Data Warehouse Solutions
Orchestrating stored procedures based data warehouse ELT¶
There are multiple solutions to trigger SQL queries and stored procedures in Amazon Redshift, but some comes with challenges including timeouts and error handling. This solution demonstrate how to orchestrate ELT jobs in the data warehouse from a workflow management tool.
MyStore is using ELT approach to load and then transform data into its Data Warehouse. The ELT scripts (Amazon Redshift stored procedures) are triggered by an AWS Step Function state machine via Amazon Redshift Data API. The Data API is asynchronous and has many advantages compared to other approaches:
- The solution is cheap. A state is an AWS Lambda function invocation that submit a statement and then shutdown. There isn't any resources running while waiting for the ELT to finish.
- There isn't any risk of timeout like with a synchronous call. AWS Lambda function have a timeout of 15 minutes, if the statement is taking longer to proceed, the workflow may lose the statement execution status.
- Network errors are fully handled by the state machine which regularly poll for the statement status. With synchronous calls, network communication errors with the client cancels the statement.
Here is the graphical representation of the state machine
- The Submit state is an AWS Lambda function that calls the Amazon Redshift Data API execute_statement command
- The Wait state is waiting for 30s before polling for statement status
- The Status state is an AWS Lambda function that call the Amazon Redshift Data API describe_statement command
- The Complete state is checking if the status is FINISHED. If not it loops back into the Wait and Status states. If the statement status is FAILED, the state machine goes into ERROR state. If it's FINISHED, it goes to DwhLoaderSuccess
For security reasons, Amazon Redshift Data API are session scoped so only submitters can see their statements. Currently, the session is based on the AWS Lambda function name, so the AWS Step Function state machine is using the same AWS Lambda function for both submitting statement and polling the statement status.
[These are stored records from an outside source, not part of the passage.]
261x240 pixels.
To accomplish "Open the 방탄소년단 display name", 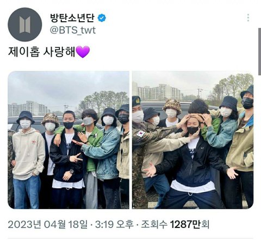I will [72, 18].
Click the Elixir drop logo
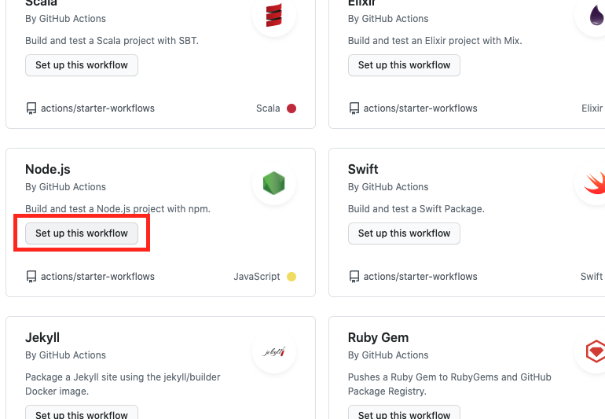Image resolution: width=605 pixels, height=419 pixels. (x=595, y=16)
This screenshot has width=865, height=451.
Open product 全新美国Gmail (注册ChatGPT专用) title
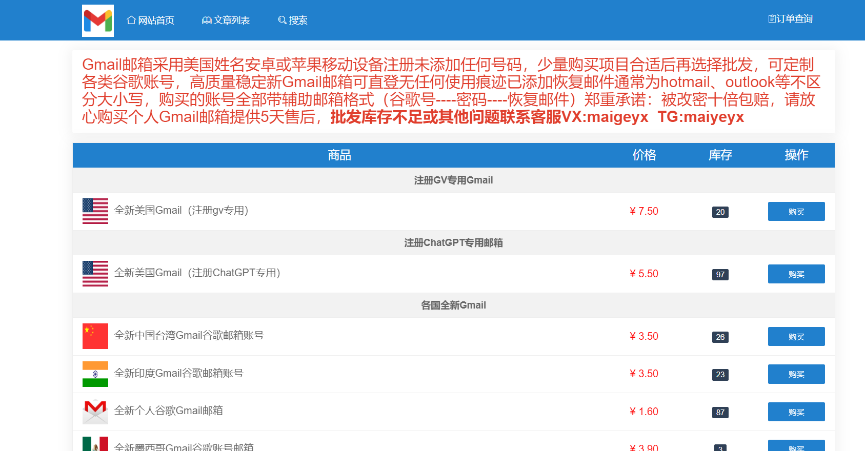click(x=197, y=273)
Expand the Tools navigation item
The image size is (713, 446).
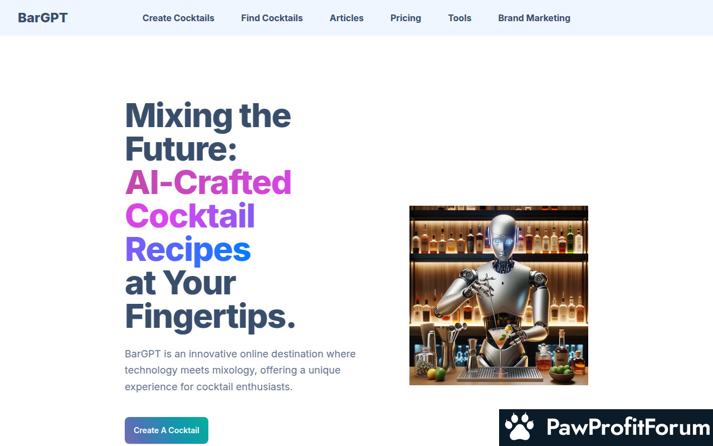(460, 18)
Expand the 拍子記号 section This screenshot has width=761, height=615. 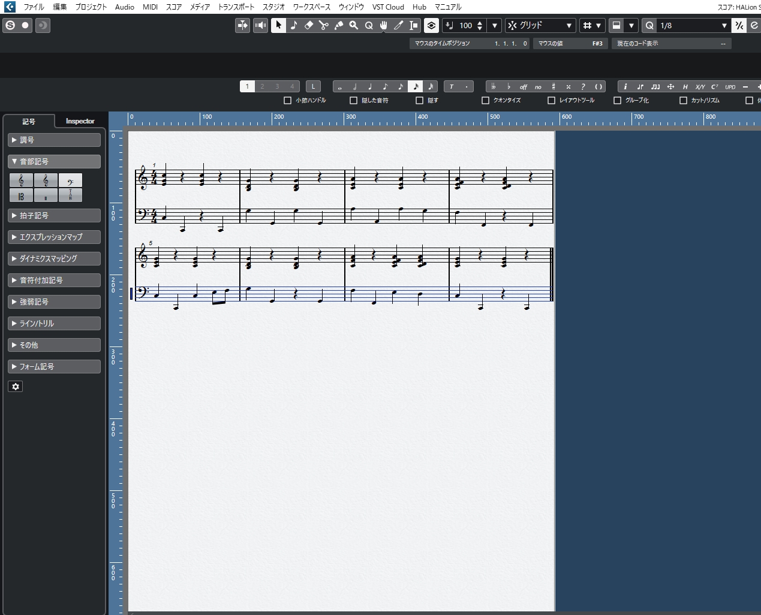coord(54,216)
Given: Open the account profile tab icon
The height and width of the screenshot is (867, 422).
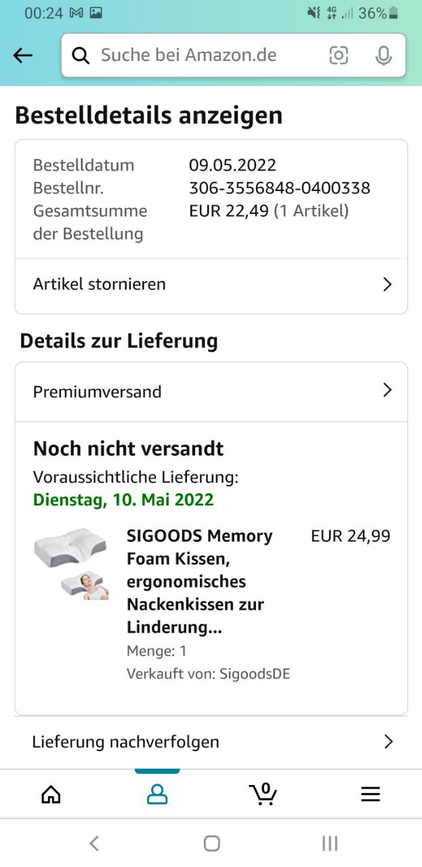Looking at the screenshot, I should point(157,794).
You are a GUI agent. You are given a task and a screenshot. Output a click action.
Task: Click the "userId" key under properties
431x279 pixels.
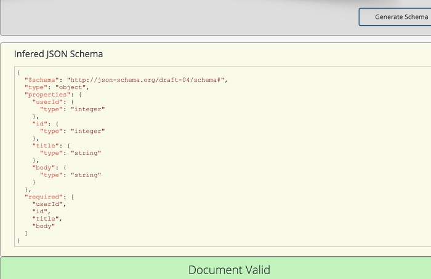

Here is the code for the AWS Lambda function
Optimizing load performance for Slowly Changing Dimensions in the Data Warehouse¶
A common requirement of the Data Warehouse is to build Slowly Changing Dimensions to track history and last version of data. For example, to be able to match sales fact records to store_customer dimension records it requires scanning historical data in store_customer table to find the latest record. Each update of the customer is generating a new record in store_customer table. With a time many historical records are accumulated, as a result a lookup query performance will degrade. Bottom line the described approach is not scalable.
To be able to always query the latest state of the record and keep the amount of historical records limited, MyStore introduced the usage of Apache Hudi. AWS Glue clean job is writing directly to Amazon S3 in Hudi format. To have more details about the write implementation and Hudi configuration please look at raw2clean_hudi.py.
Hudi format is not supported by AWS Glue Crawler, nevertheless Hudi is supporting the synchronisation with Hive metastore out of the box. To prevent AWS Glue Crawler failure MyStore configured store_customer and store_customer_address tables as exclusions crawler.py. To enable Hive metastore sync, the AWS Glue job is using the Hudi configuration hoodie.datasource.hive_sync in raw2clean_hudi.py. You can find more details about Hudi configuration on this page.
Hudi is managing the number of historical records automatically and limited according to the configuration parameter hoodie.cleaner.commits.retained, which is configured to 10.
Using Apache Hudi MyStore can guarantee that Amazon Redshift Spectrum lookup query performance is not affected by the number of historical updates in store_customer and store_customer_address tables and will always get the lately updated record.